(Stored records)
————————
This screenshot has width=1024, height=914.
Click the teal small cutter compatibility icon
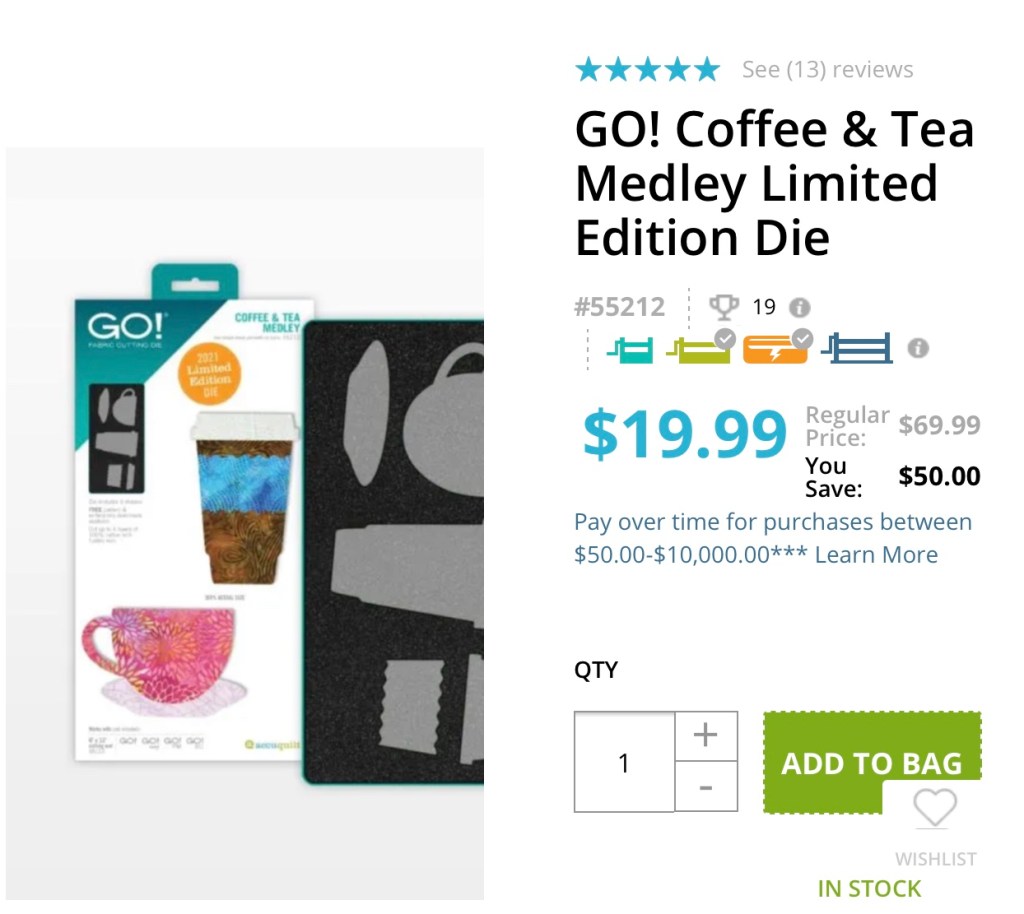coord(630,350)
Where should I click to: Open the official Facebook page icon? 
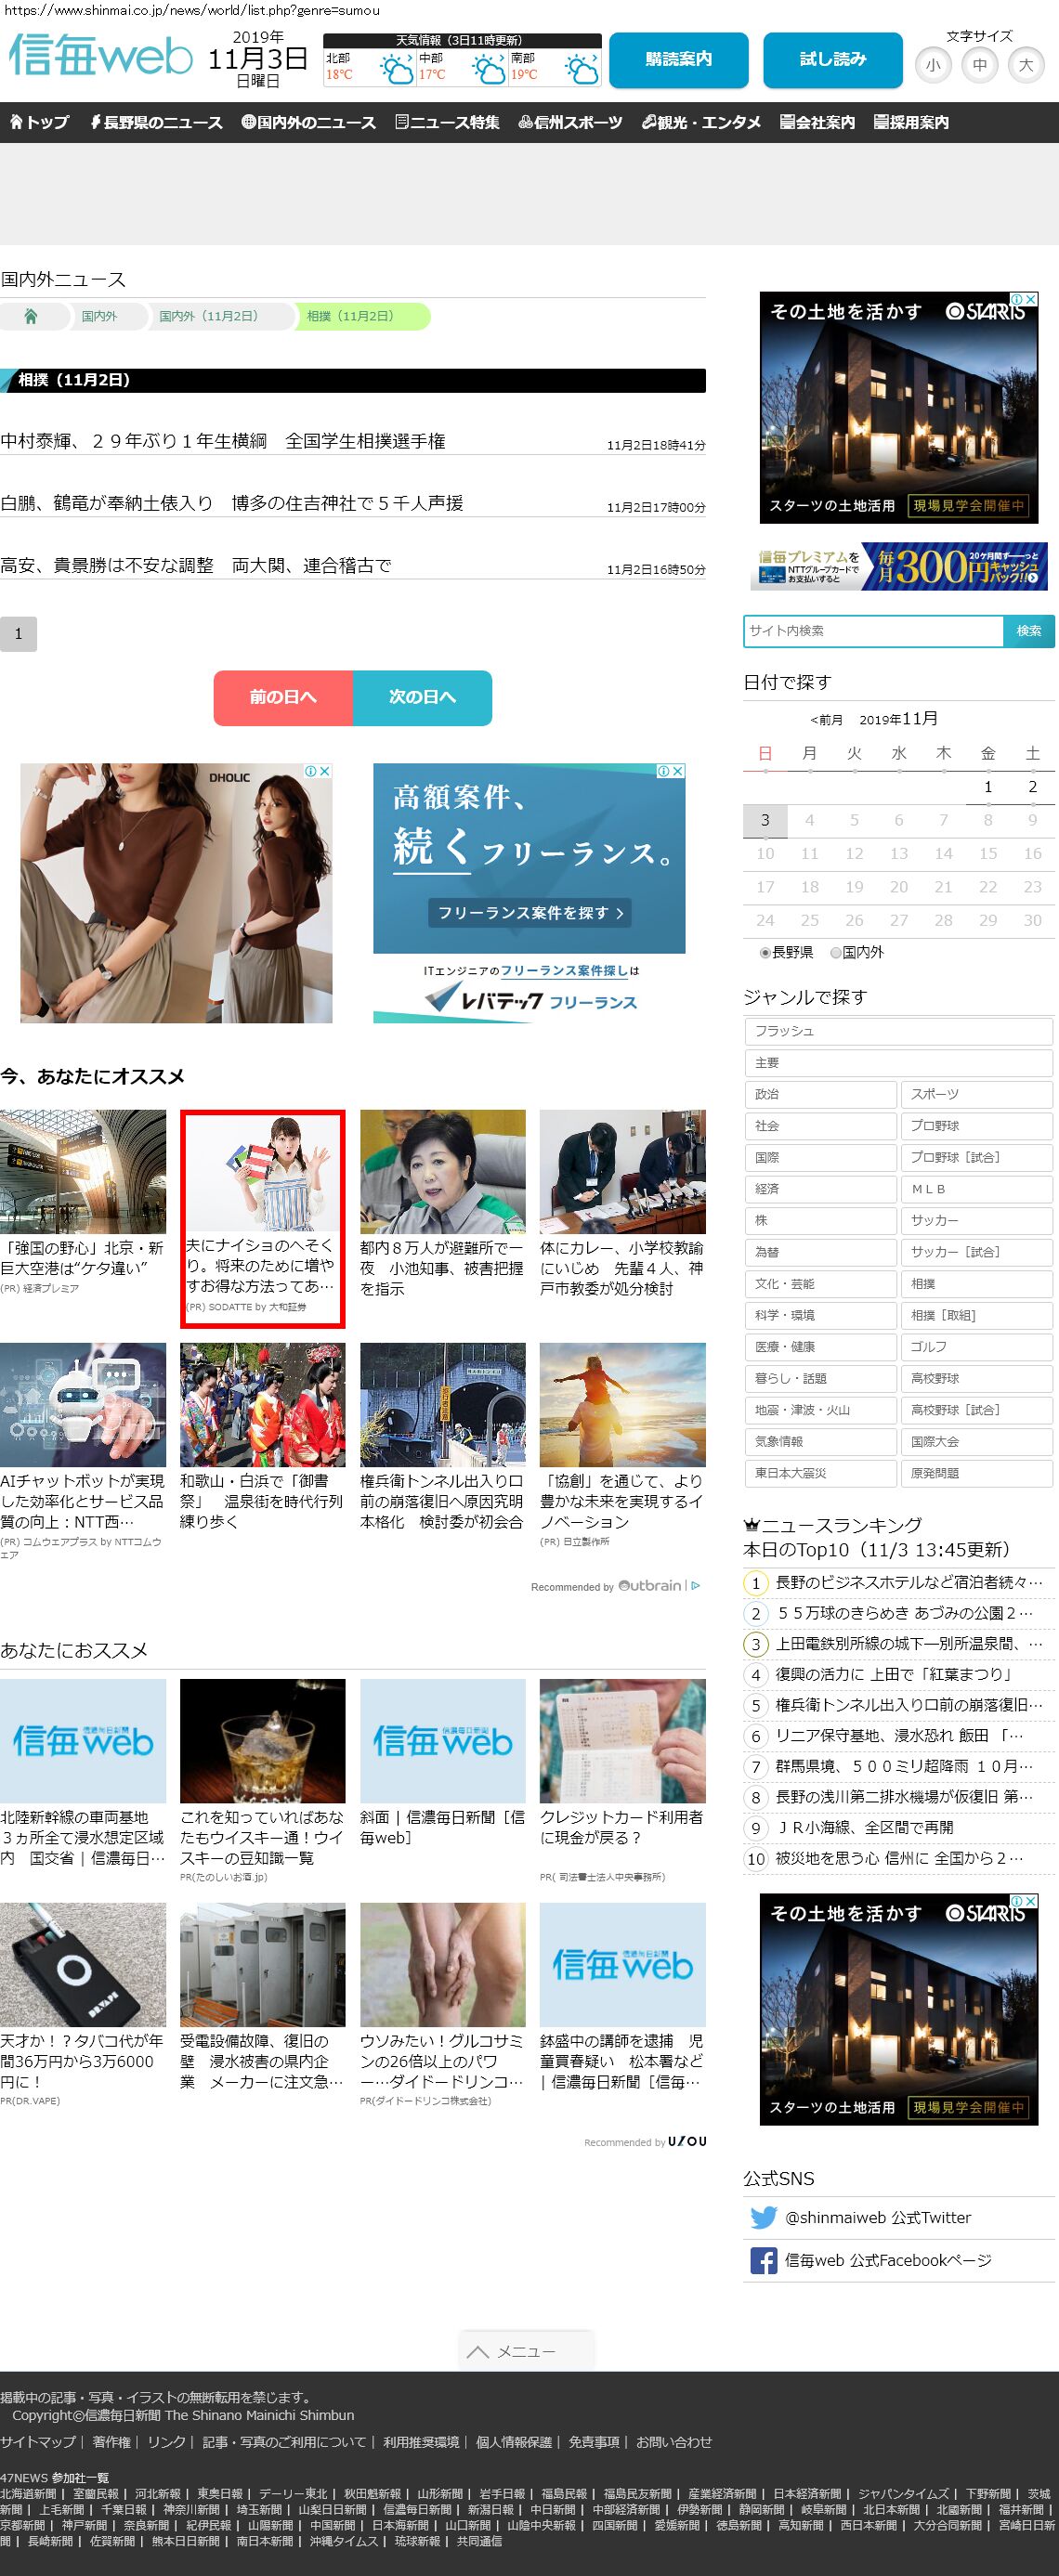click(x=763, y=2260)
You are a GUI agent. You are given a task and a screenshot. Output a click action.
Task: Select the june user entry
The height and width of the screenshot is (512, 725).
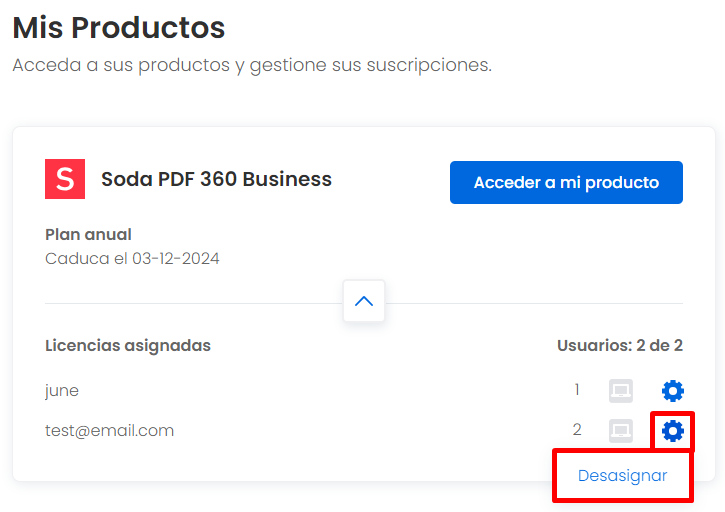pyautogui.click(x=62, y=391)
————————
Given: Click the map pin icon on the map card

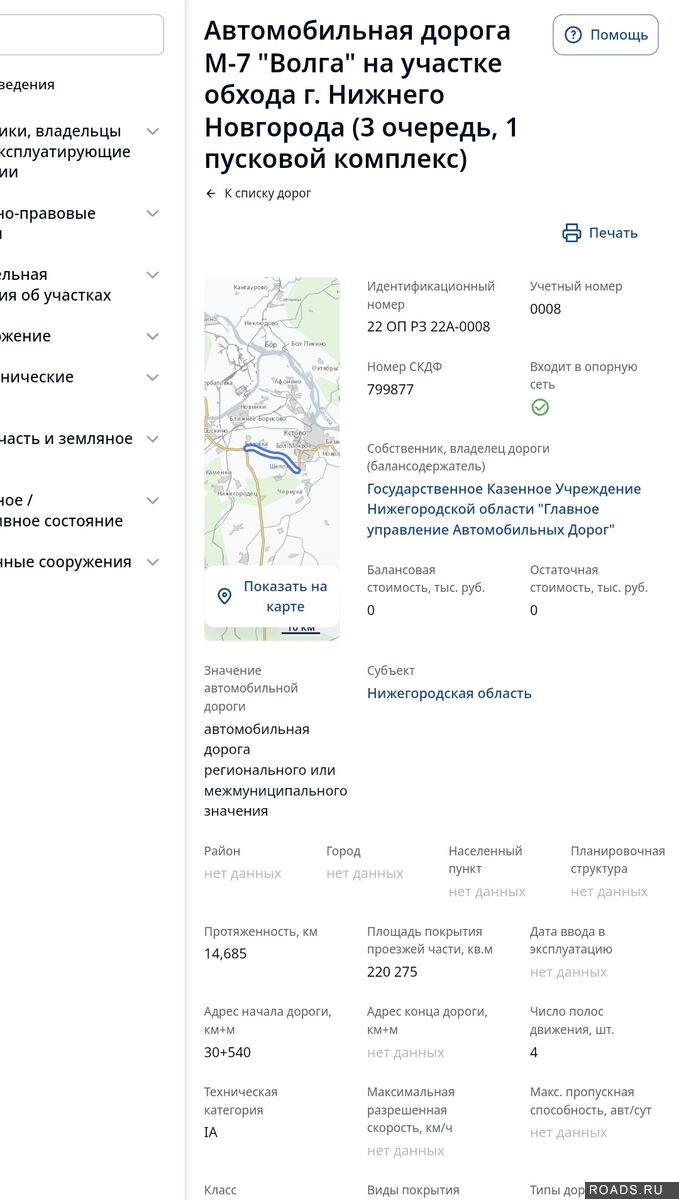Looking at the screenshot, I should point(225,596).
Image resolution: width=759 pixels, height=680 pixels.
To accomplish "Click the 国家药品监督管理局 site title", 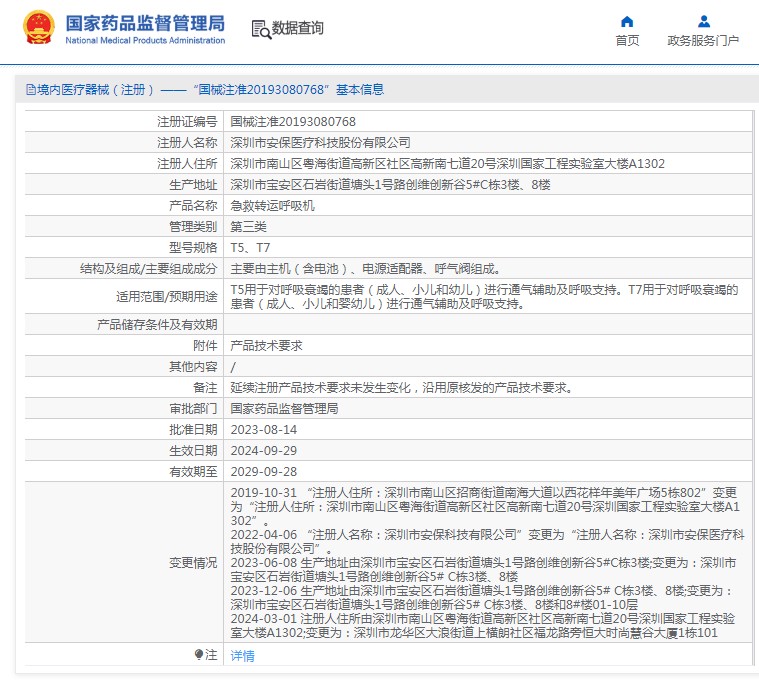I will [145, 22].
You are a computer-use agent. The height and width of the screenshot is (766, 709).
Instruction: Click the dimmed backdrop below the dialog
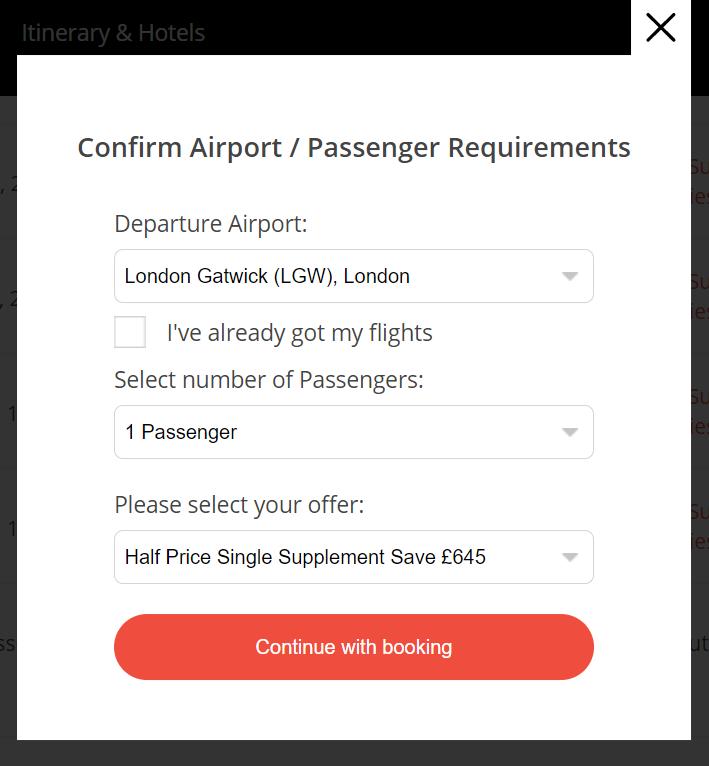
————————
EXERCISE PROMPT »
If a line in the entries above contains "agent", include it in the count, then report only the total.

RESPONSE FOR THIS EXERCISE »
2